2. The method of short-term prediction of regional power loads according to claim 1, wherein the relevant influencing factors include, but are not limited to, dry bulb temperature, dew point, relative humidity, wind speed rating, average load over the previous 24 hours, load at the same time of the previous day and load at the same time of the previous week.

3. The method for short-term prediction of regional power loads according to claim 2, wherein the specific steps of step 1) comprise:

101) selecting hourly load data of data N days except holidays of an area to be predicted and related influence factors;

102) analyzing the correlation between the relevant influence factors and the load data by using a CORREL statistical function model;

103) analyzing the correlation between each relevant influence factor and the actual load data according to the analysis result in the step 102);

104) repeating steps 102) and 103) until all relevant influencing factors are subjected to relevance analysis;

105) and (4) forming a data set by all the analyzed related influence factors, taking out data from the data set according to the correlation characteristic standard, and carrying out normalization processing on the data.

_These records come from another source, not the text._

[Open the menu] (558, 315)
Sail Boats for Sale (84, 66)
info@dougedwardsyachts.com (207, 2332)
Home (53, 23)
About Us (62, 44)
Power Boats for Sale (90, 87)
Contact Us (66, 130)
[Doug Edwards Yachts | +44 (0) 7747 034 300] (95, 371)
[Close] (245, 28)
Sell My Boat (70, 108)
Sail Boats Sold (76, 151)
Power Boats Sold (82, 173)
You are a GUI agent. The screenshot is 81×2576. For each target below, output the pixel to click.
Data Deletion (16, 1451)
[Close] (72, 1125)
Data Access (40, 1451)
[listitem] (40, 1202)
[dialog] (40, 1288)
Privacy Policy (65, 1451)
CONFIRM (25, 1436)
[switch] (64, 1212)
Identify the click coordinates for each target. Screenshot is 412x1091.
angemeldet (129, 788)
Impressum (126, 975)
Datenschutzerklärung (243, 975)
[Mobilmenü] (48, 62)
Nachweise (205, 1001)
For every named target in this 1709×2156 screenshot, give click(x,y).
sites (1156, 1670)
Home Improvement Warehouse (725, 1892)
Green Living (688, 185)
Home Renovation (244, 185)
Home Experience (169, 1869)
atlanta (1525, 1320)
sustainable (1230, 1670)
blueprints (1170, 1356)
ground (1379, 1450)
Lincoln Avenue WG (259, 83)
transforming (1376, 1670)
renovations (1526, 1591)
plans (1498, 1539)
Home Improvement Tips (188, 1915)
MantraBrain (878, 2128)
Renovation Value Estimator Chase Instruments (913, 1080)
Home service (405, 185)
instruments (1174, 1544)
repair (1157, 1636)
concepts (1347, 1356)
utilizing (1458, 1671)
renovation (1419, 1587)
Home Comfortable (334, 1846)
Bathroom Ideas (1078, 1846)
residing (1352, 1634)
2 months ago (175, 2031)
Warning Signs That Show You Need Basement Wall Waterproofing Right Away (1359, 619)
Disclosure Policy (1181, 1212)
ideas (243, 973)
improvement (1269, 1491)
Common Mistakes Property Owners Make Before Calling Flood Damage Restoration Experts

4. The method for short-term prediction of regional power loads according to claim 3, wherein the normalization process is performed using the following equation:

in the formula: x _i For data taken from the data set according to the correlation property criteria, z is X _i The variables, mu and sigma, after normalization are respectively the sample mean and the sample standard deviation of the variable V corresponding to the data X _i 。

5. The method for short-term prediction of regional power loads according to claim 1, wherein the specific steps of step 2) comprise:

201) selecting the number N of hidden layer neurons of a BP neural network, setting excitation functions of the hidden layer neurons and the output layer neurons as a tansig function and a purelin function respectively, randomly initializing a network weight and a threshold, and taking the number of iterations as 5000;

202) repeating training on the training sample for 10 times by adopting a trainlm learning function and a Levenberg-Marquardt algorithm, and calculating the average absolute error percentage MAPE average value of 10 training results; setting the iteration times of the network epoch to be 5000 times, and setting the expected error target to be 0.00000001 time;

203) comparing the average absolute error percentage in real time, and finishing iteration if the average absolute error percentage MAPE reaches the minimum value; otherwise, jumping to step 201) to continuously reselect the hidden layer number N;

204) and (3) for the neural network with the number of the neurons in the hidden layer being N, randomly initializing a network weight and a threshold, taking the number of iterations as 30000, and adopting a thinglm learning function to train repeatedly.

6. The method for short-term prediction of regional power loads according to claim 5, wherein the specific steps of step 3) comprise:

301) setting the iteration number to be 100000 times, and carrying out deep training on the neural network in which the number of the selected hidden layer is N, the number of the hidden layer neurons is k, and excitation functions of the hidden layer neurons and the output layer neurons are respectively a tansig function and a purelin function;

302) comparing the MAPE values, selecting an excitation function model, and performing iterative training;

303) judging whether the target error is reached in real time, and if so, ending the iterative training;

304) and predicting the power load test sample of the region to be predicted by using the established prediction model.